Among others, Chirikure is a past recipient of the Association of Commonwealth Universities Fellowship at Linacre College, Oxford and is a former Mandela-Harvard Fellow. Chirikure is a past recipient of National Research Foundation of South Africa’s Presidential Award for outstanding research by persons under the age of 40 and is a founding member of the South African Young Academy of Science. He is the Editor-in-Chief of the Oxford Research Encyclopedia of African Archaeology, a Senior Editor of the Oxford Research Encyclopedia of Anthropology. In addition, he is one of the co-editors of Cambridge University Press’ History of Technology book series. Chirikure is a member of the Board of Governors for the Arts Council of African Studies Association and is a member of the Society for American Archaeologists Book Award Committee. Shadreck was recently elected to the Advisory Council of the New York based Wenner Gren Foundation for Anthropological Research. He sits on at least nine editorial boards of journals in the archaeology field and cognate disciplines. Chirikure has contributed to a number of art exhibitions, documentaries, radio shows and TV programs aimed at communicating archaeology to the general public.

 

Africa and early globalisation: a decolonial and archaeomaterials intervention

Some traditional views erroneously assumed that Africa was backward and isolated from the rest of the world. Such scholarship emphasised the position that, in encounters with the external, Africa mostly supplied raw materials and labour in the form of slaves and rarely anything else. Consequently, rarely have researchers investigated the contribution of Africa to the development of Middle Eastern, Chinese and Indian civilisations. Decades of field based, laboratory-inspired and theoretically grounded studies of remnants of precolonial metallurgy continually show that across the continent from the West, through the Central, to the East and South, Africans were extremely adaptive and versatile in the production of iron, copper, gold, and among others, tin. The differential availability of resources precipitated trade and exchange and commodities circulations within Africa, and between Africa and the other parts of the world. In the process, Africa achieved the status of the heartbeat of circulation of various materials and ideas in the world including Europe and Asia.

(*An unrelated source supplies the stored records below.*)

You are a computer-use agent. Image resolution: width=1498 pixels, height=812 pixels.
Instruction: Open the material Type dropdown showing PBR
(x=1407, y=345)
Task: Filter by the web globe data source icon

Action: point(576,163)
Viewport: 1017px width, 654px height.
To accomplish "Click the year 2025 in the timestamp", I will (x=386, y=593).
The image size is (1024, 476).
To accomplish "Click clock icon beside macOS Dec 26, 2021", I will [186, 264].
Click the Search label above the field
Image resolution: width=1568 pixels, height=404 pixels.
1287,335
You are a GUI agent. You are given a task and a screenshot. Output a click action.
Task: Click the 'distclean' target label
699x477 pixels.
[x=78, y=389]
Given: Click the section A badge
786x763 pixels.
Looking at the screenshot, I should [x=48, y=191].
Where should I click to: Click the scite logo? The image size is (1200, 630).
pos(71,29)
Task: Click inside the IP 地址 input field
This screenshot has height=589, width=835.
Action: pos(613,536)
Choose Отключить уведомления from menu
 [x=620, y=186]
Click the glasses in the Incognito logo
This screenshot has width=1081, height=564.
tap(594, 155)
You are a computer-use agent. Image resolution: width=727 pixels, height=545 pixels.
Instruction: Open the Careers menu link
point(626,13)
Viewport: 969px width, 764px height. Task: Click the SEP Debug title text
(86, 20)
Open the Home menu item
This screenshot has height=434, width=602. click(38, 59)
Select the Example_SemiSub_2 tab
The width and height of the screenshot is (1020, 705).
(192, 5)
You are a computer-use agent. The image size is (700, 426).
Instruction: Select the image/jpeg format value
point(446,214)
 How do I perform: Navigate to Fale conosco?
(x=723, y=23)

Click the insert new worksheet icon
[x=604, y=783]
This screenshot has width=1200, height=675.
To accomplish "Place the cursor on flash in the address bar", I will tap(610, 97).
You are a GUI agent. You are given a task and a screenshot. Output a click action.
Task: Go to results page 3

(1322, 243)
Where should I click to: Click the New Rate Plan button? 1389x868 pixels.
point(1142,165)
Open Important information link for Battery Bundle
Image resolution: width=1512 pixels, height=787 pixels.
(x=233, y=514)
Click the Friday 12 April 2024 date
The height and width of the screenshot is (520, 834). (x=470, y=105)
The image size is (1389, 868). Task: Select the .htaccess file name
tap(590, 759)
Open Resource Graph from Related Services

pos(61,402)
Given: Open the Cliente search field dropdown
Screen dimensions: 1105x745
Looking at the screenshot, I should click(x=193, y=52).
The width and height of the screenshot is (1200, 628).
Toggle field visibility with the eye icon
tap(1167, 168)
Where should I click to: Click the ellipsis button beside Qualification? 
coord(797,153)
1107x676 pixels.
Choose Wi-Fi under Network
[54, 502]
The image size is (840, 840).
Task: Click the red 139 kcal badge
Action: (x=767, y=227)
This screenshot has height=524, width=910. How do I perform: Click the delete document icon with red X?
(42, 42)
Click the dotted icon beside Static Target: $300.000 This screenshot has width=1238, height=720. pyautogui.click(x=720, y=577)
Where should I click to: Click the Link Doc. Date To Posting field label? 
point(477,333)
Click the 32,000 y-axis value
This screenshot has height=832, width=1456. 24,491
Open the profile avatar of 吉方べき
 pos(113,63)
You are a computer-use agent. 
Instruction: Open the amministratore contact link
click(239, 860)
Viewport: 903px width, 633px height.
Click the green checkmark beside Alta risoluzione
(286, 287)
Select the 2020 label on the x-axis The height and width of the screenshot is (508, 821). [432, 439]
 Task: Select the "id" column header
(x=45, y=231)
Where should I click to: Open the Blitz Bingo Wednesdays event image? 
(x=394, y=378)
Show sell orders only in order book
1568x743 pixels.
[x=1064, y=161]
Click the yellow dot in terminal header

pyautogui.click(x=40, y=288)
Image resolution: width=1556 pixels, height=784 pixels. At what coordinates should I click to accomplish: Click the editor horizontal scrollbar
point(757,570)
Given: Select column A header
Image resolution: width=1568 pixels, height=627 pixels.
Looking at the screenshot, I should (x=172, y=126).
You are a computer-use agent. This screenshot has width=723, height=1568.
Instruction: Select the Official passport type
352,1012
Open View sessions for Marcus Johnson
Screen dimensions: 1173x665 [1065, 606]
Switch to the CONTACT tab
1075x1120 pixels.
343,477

What, however, was the nature of this early global connectivity? As a follow on, what did Africa adopt from elsewhere, and what innovations did it give in return? Using case studies of pre-industrial metallurgy drawn from Africa’s multiple regions and theoretical flavours from decolonial thinking, the lecture engages with these and other questions. It argues that a significant mindset shift is required to understand, from within, the contributions of African innovations and materials to globalisation, looking outside. A failure to achieve this closes off a potentially interesting exploration of Africa’s material and intellectual contribution primarily to the evolution of globalisation and secondarily to globally shared histories.